イギリス東インド会社の組織の変化

1698年に旧会社に対抗して「新東インド会社」が設立された。このとき国王ウィリアム3世は旧会社の特権を三年先に取り消すと通告していたが、1700年頃、旧会社の経営状態が改善されたため、1702年7月、両会社と国王との間で協定が成立し、1709年まで平等の立場で東インド貿易に参加することになる。新旧両東インド会社のそれぞれから等しい人数の委員を出し、この管理委員会が貿易を営むことになった。

ロンドン本社には、株主総会と取締役会のほかに取締役が担当する各種委員会があって、経営の実務を行っていた。インド現地には、ムンバイ、マドラス、コルカタに各管区長がおり、その下に各管区評議会、さらに現地にも各種委員会があった。ロンドン本社にはそれ以外に事務局があったが、インドの各管区にも事務局があり、何人かのスタッフが勤務していた。インド現地には、各管区の指揮下に各地方の従属商館がおかれていた。イギリス東インド会社は、「本国に本社がなくアジアに強力な中心拠点を持っていたオランダ東インド会社と対照的で、本国に安定し確立した本社機能があり、アジアにはバタビアに相当するような中心拠点がなかった。」

組織的にはオランダ東インド会社のように地域性の強い組織ではなく、機能別の多段階階層組織であり、中央集権的で効率的な組織であった。オランダ東インド会社のように垂直統合が進まず、市場を活用できた点で取引コスト削減が可能となり、効率的な組織を生む結果となったと考えられる。

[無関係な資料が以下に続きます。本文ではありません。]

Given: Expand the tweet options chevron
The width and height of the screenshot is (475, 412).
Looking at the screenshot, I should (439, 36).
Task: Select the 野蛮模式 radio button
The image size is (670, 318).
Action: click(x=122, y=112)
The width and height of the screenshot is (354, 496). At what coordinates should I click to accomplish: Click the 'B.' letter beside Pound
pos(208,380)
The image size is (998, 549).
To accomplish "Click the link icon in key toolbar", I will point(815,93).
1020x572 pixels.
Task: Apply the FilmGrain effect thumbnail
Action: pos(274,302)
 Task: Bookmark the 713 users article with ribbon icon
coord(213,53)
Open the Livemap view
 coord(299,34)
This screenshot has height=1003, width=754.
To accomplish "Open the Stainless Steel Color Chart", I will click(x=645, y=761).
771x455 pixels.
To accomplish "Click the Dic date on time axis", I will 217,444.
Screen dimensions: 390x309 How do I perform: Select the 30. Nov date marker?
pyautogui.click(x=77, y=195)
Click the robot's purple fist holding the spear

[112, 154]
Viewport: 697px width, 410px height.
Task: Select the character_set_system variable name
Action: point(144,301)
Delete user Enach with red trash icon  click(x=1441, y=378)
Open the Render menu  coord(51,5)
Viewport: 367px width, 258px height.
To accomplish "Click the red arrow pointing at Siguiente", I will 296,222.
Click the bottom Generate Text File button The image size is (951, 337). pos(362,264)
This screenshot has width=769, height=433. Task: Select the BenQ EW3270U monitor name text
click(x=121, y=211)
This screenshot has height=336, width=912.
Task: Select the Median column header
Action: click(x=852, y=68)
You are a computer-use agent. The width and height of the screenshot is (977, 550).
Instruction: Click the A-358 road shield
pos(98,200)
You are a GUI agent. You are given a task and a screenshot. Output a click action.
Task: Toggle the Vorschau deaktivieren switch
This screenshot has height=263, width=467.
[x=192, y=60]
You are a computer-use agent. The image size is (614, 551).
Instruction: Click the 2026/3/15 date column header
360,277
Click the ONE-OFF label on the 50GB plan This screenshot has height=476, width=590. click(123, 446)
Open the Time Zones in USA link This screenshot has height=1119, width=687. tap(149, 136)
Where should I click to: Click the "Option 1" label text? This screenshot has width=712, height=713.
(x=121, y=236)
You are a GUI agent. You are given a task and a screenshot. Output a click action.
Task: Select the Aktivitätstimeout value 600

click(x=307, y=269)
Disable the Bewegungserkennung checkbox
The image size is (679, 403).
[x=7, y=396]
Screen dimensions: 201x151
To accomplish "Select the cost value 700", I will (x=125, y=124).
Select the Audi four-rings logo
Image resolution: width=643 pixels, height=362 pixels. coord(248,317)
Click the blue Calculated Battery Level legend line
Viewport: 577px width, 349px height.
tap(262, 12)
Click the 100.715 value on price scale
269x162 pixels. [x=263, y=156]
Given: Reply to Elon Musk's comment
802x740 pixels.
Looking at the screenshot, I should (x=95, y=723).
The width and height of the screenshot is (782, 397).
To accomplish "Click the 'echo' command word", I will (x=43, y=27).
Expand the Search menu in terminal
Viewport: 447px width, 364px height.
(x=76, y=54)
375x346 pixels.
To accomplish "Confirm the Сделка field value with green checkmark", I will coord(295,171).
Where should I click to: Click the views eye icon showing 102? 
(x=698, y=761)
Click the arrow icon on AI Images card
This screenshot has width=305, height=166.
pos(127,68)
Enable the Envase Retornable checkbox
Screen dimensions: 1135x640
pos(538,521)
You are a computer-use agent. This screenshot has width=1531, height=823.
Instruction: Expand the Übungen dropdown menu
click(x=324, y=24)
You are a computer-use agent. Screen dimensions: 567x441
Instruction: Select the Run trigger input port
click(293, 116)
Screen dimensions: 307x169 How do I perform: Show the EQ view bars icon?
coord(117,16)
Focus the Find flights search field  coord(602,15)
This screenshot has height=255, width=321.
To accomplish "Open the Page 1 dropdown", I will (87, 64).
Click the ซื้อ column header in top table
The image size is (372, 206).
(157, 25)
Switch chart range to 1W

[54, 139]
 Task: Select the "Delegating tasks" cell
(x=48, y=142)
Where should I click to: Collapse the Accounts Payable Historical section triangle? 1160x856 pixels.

ガバナンス構造はどうか。「合同会社では、新東インド会社の意見を入れて、大株主の支配を最初から制限し、株主は誰もが一人一票の投票権を持って総会に参加できるシステムをとった。近代的で民主的な会社運営を行うために、総会の地位強化も図った。1713年の総会では取締役会代表(議長)と副代表(副議長)を置くことに決められた。こうして誕生した「合同東インド会社」こそが、1858年まで存続したイギリス東インド会社である。」

 「人民評議会」といわれただけあって、株主総会には、イギリス人、フランス人、アメリカ人だれでも普通の市民であれば差別はなかった。宗教の差異も問題にされなかった。性の差異も関係なかった。東インド会社は株を買った人ならだれでも株主とよばれ、株主総会に出ることを許された。

 株主総会のもっとも重要な機能は、24人の取締役を選出することであった。合同東インド会社の経営にあたったのは、24人の取締役が構成する取締役会であった。17世紀中頃の改組を通じて、「全社員の有限責任制」の確立や「会社機関」の形成など、株式会社としての形態的特質を具備し、オランダ東インド会社に欠けていた「出資者総会」(株主総会)を備えた「民主型」株式会社へと大きな質的転換を果たした。